WHAT TO WORK ON →
Extract every line of the entries below that contains the word "folder", copying each one in full.

Element and text position data:
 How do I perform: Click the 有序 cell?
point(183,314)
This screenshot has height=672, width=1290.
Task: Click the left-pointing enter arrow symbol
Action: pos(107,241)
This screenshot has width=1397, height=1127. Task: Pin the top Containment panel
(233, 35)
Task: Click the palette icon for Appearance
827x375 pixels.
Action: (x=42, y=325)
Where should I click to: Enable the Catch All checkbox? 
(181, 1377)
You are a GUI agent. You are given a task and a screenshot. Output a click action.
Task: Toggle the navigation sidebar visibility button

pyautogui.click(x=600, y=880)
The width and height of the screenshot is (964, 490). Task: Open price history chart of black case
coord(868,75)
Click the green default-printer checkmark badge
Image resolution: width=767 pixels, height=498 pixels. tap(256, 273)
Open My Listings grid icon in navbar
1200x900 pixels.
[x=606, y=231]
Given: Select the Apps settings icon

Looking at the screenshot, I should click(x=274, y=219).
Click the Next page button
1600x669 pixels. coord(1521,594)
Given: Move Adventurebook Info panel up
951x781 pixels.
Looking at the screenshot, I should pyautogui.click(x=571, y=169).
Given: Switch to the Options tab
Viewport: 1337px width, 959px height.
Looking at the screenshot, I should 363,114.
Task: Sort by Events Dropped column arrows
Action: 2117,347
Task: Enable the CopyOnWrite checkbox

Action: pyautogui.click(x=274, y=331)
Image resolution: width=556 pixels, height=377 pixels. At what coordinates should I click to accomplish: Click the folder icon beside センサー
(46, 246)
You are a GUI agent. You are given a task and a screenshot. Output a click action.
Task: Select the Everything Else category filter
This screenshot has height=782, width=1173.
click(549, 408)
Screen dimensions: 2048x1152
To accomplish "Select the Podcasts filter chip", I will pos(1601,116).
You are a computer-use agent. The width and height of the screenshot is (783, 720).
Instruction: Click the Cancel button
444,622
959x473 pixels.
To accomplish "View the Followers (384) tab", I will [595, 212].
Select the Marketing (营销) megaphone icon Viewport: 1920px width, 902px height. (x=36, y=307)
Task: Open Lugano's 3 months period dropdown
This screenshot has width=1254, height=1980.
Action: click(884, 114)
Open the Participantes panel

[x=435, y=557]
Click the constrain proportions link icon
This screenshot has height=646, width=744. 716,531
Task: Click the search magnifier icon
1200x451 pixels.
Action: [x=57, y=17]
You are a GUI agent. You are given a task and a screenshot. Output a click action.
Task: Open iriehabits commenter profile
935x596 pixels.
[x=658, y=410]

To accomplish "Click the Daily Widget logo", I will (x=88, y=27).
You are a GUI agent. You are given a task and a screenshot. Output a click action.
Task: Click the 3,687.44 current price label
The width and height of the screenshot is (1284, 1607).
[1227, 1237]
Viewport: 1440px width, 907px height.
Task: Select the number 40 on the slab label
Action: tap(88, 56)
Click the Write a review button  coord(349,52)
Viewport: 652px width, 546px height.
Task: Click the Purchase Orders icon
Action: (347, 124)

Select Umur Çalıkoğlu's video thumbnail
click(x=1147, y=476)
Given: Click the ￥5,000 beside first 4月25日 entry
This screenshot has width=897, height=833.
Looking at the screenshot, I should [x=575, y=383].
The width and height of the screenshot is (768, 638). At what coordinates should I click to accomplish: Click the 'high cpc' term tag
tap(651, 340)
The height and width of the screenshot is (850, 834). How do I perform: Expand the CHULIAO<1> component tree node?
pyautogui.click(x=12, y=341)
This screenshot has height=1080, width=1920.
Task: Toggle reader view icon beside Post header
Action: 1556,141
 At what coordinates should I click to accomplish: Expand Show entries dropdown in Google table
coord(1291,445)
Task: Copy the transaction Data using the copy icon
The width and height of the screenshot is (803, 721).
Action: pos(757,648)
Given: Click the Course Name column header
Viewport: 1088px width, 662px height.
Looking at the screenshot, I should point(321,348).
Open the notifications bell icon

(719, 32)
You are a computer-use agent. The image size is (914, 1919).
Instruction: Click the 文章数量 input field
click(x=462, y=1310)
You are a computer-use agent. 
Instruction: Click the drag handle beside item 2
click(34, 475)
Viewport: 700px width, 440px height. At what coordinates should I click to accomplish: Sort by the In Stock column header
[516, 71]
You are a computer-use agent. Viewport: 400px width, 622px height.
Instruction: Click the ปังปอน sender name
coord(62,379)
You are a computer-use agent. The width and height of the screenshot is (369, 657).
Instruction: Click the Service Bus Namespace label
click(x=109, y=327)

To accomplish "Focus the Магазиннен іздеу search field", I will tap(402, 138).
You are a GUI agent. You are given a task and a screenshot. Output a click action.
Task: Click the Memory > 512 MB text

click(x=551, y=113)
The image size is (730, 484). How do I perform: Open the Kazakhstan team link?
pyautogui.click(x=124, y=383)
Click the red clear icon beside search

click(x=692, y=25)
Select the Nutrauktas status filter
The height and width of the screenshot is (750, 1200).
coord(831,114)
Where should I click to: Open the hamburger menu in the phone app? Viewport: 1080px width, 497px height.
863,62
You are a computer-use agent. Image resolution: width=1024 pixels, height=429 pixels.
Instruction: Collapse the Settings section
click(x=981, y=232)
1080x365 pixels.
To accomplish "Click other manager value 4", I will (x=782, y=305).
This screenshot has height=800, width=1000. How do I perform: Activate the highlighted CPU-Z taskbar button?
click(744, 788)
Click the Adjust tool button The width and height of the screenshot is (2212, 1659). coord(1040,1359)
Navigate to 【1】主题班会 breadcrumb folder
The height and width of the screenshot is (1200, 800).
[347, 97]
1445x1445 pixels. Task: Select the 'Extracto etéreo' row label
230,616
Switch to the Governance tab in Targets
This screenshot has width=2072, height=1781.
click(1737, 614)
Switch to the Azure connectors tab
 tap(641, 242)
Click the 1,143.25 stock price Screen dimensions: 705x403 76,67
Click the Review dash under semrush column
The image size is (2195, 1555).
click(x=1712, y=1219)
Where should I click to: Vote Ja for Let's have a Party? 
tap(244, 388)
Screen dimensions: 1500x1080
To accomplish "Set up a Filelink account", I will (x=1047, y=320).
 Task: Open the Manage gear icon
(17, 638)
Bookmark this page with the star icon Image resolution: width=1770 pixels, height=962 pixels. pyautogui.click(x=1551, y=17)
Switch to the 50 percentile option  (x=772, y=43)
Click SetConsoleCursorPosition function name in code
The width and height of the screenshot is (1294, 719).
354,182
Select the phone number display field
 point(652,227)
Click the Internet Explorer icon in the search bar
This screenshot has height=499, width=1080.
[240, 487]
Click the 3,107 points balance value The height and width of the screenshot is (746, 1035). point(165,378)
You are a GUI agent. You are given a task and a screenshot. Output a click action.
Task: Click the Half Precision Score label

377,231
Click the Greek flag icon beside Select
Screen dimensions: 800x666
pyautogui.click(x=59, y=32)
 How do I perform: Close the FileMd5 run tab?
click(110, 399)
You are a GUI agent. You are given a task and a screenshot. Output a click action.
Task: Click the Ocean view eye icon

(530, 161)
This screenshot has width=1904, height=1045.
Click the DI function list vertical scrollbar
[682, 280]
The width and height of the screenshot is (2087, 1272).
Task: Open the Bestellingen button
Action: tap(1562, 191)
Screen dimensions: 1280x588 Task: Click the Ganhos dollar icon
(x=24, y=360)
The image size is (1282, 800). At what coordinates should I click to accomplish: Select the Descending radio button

TASK OUTPUT →
Image resolution: width=556 pixels, height=377 pixels. At what coordinates should I click to accomplish: Click the folder icon beside センサー
Navigate to 【1】主题班会 breadcrumb folder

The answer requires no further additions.